(Written in March and posted later due to limited wifi and procrastination)
Kangpung life has reached a point where nothing is new anymore and I’ve settled into a nice routine which is great because now I feel like I’ve achieved some sort of normalcy. Classes have been going great. Lesson planning isn’t has stressful as I thought it would be. I think once I’ve let go of the high expectations I’ve had for myself and what I’d achieve in the classroom, I’ve shifted my emphasis in making sure my students enjoyed the classes and interact with me in English. Teaching classes of levels A & B are always a breeze because they are attentive, willing to learn, and well behaved. While levels C & D are the more frustrating because basic communication is limited and half the time the students don’t care about the lesson. But I’ve started to roll with the punches and enjoy their crazy antics in exchange for their willingness to listen to me, sometimes.

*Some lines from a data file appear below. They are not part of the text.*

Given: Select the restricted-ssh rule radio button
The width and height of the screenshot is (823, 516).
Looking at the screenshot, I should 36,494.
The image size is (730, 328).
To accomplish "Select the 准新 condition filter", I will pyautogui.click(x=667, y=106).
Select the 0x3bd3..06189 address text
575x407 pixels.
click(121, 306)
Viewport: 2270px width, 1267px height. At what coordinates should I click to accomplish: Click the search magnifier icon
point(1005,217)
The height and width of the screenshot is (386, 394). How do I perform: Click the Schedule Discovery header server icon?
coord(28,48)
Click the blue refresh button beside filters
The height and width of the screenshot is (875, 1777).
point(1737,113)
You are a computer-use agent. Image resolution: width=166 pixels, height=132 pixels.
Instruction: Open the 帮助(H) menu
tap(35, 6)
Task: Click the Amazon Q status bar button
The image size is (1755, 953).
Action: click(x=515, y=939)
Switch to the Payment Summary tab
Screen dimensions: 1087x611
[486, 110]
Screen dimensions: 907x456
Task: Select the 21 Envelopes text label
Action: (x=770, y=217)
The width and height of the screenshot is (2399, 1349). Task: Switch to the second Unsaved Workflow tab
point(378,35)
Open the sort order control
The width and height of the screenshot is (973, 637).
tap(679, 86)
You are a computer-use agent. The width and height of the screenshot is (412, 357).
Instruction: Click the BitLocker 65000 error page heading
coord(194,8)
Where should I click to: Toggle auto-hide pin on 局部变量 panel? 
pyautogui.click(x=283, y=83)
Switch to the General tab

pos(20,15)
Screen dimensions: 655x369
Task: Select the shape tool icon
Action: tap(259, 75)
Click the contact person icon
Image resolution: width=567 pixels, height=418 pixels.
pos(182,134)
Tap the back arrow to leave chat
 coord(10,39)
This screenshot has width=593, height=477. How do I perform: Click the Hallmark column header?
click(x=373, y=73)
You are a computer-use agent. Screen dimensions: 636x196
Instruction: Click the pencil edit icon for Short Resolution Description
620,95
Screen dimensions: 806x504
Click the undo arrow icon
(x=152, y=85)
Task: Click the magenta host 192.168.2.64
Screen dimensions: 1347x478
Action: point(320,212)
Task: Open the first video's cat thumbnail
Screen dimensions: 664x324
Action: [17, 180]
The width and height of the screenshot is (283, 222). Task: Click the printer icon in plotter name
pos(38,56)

Having the long weekend and a week long holiday in March (check out my picture from my holiday in Vietnam) was a blessing in disguise. I didn’t realize how uptight and hyper aware I was until I went to Kuala Lumpur. I visited my Malaysian friend who lives in KL during the long weekend, just thinking it would be great to see a friend, eat pork, and wear shorts. But those 3 days were more than feeling like a rebel. It was a like a culture shock. I’ve become accustomed to no cross gender touching, watching my dress and language, being on high alert. Funny story, when I met my friend’s brother for the first time and he offered his hand for a handshake I hesitated for a second and mentally freaked out. My mind was telling me “No! You can’t do that. Wait, yes you can he’s non-malay./This is the outside world, not my kampung bubble.” I had to laugh at myself and realize, “Wow, Esther you really are living in a strange world.” The weekend was spent eating good food, going to the mall, and watching a movie. Really quite mundane activities that aren’t spectacular, but I noticed I let my guard down. I was more my old self, the Esther I thought I was in Kemaman, but really wasn’t. See I’ve been Miss Esther, the polite and upbeat teacher. I didn’t realize that these 2 identities were different and Miss Esther was a mask I wore in school and in town to interact with my students, teachers, and neighbors. I was so self conscious of trying not to offend anyone, I became good at shutting myself down and taking up a new persona. Not having to worry about what I wore, ate, and did, although not difficult, really felt liberating. I don’t think I would have recognized I was living with 2 personas if I hadn’t visited KL. It reminded me to not lose myself, that living this kampung life can sneak up on me and affect me in ways I never imagined. We talked about self care and identity crisis in orientation, but I expected those struggles to be “Aha! moments or the devastating lows.” For me, they were subtle, silent, and unannounced.